+++ DATA RECORDS +++

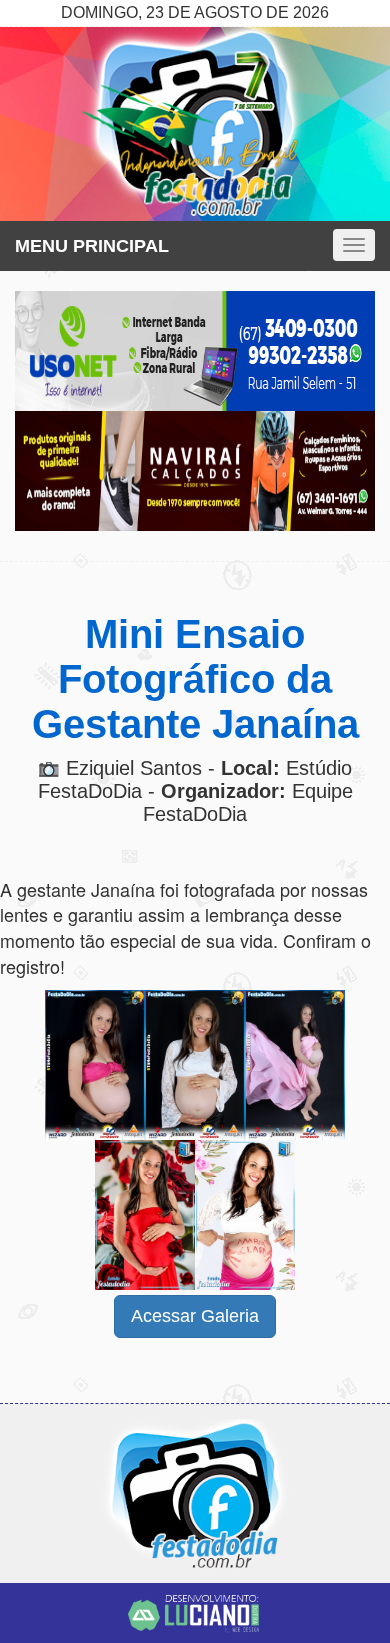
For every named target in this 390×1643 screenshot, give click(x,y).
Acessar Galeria (195, 1316)
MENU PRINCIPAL (92, 246)
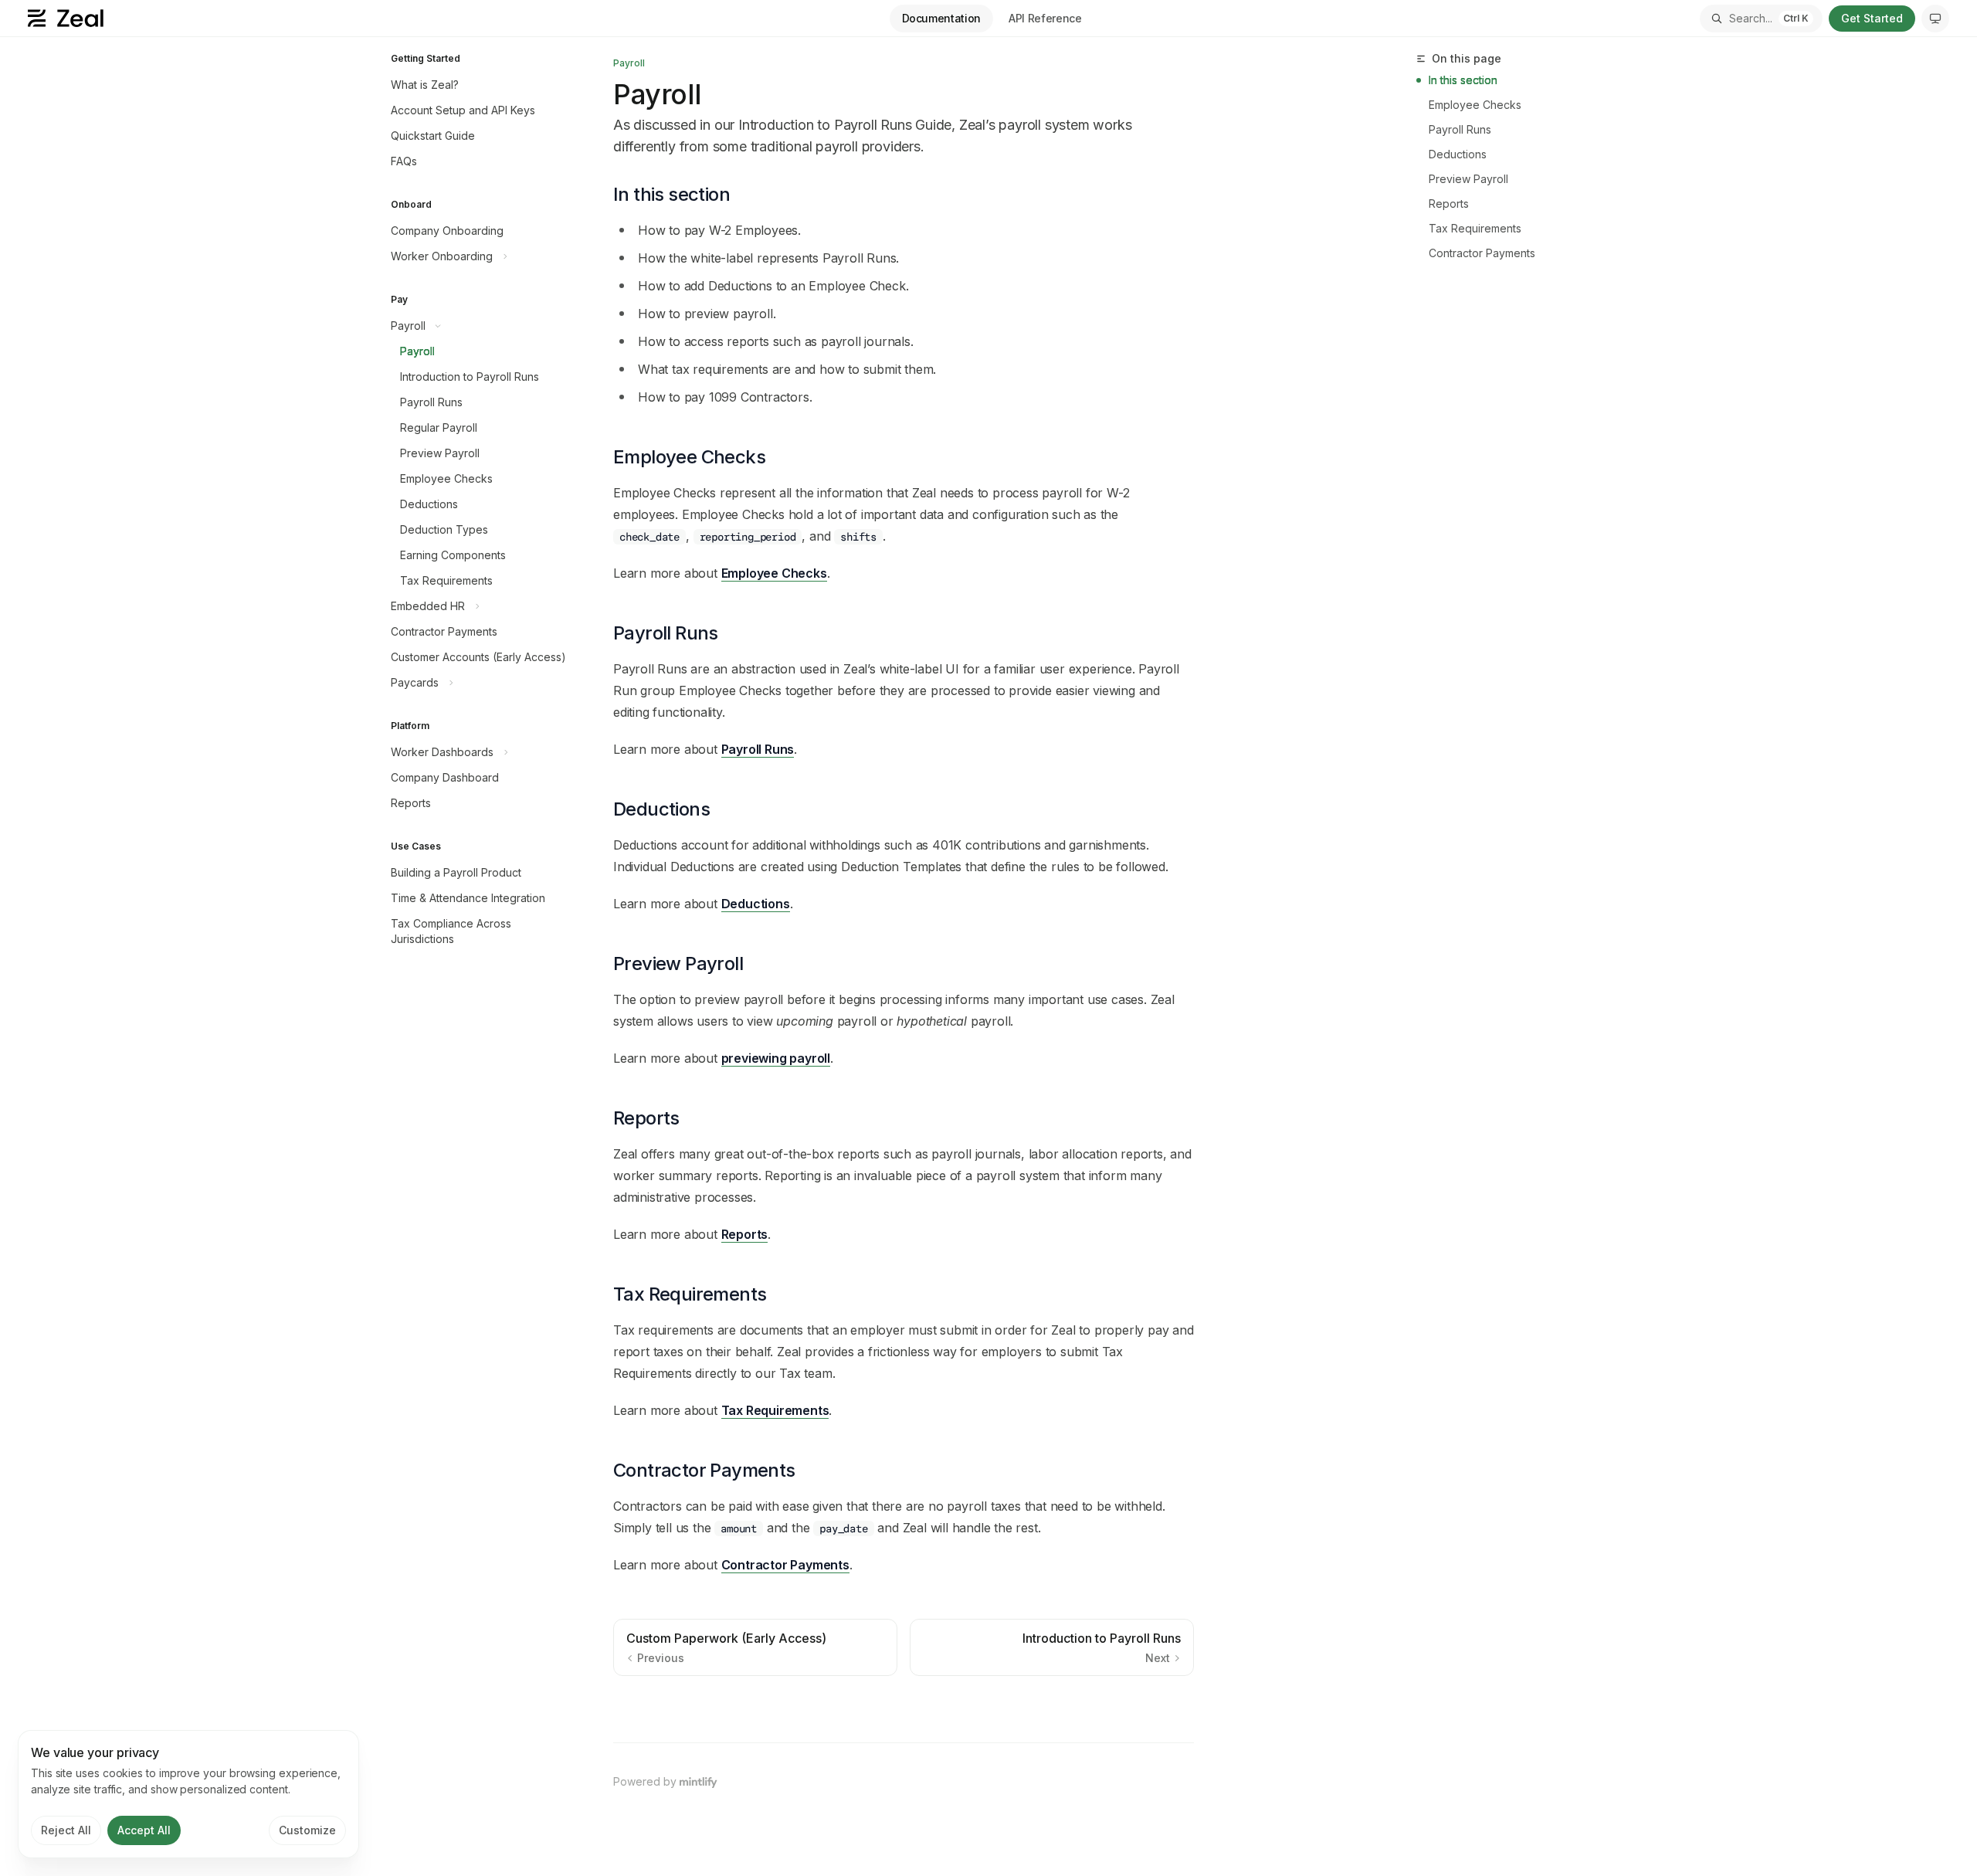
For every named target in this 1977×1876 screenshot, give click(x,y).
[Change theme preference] (1935, 18)
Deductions (755, 903)
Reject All (66, 1830)
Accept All (144, 1830)
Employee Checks (774, 573)
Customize (307, 1830)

+++

Only the last part of the records is wanted. Repeat it exactly, beginning at the line containing "[Change theme preference] (1935, 18)" and ending at the final line.

[Change theme preference] (1935, 18)
Deductions (755, 903)
Reject All (66, 1830)
Accept All (144, 1830)
Employee Checks (774, 573)
Customize (307, 1830)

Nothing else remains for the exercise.